Hackers breached the security of Verkada, a corporate surveillance video company, according to a report by Bloomberg. After this violation, it is claimed that live broadcasts can be accessed from more than 150,000 cameras served by the company.
After the incident, a reporter from Bloomberg contacted hackers who said they had access to hundreds of cameras in other companies such as Tesla and Cloudflare.
A Verkada spokesperson said in a statement regarding the attack, “We disabled all internal administrator accounts to prevent any unauthorized access. “Our internal security team and our external security company are investigating the scale and scope of this problem and we have notified the law enforcement agency.”
Hackers said they lost access after Bloomberg contacted the company. However, they initially stated that they entered the system via a “Super Admin” login that was exposed on the Internet, then used the built-in camera features to gain root access and remote control.
He had previously reported Verkada employees using security cameras in their offices to harass others and take photos of women they worked with. Now, hackers have obtained a spreadsheet of the company, describing the 24,000 organizations that use their cameras.

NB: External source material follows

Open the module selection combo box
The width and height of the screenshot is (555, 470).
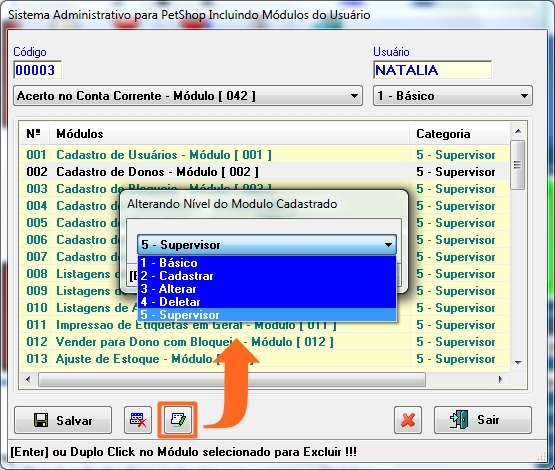pyautogui.click(x=188, y=96)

Verkada demonstrates its ability to provide secure remote access to camera feeds on its website, providing “real-time visibility into events on the sites. It also focuses on “video analysis” technologies based on facial recognition, identification and vehicle tracking using technology embedded directly in cameras.
One of the people in the group behind the violation told Bloomberg about this incident; “What happened shows how widely we are being monitored and, at least, how little care has been taken to secure the platforms used to do so, without pursuing anything but profit.”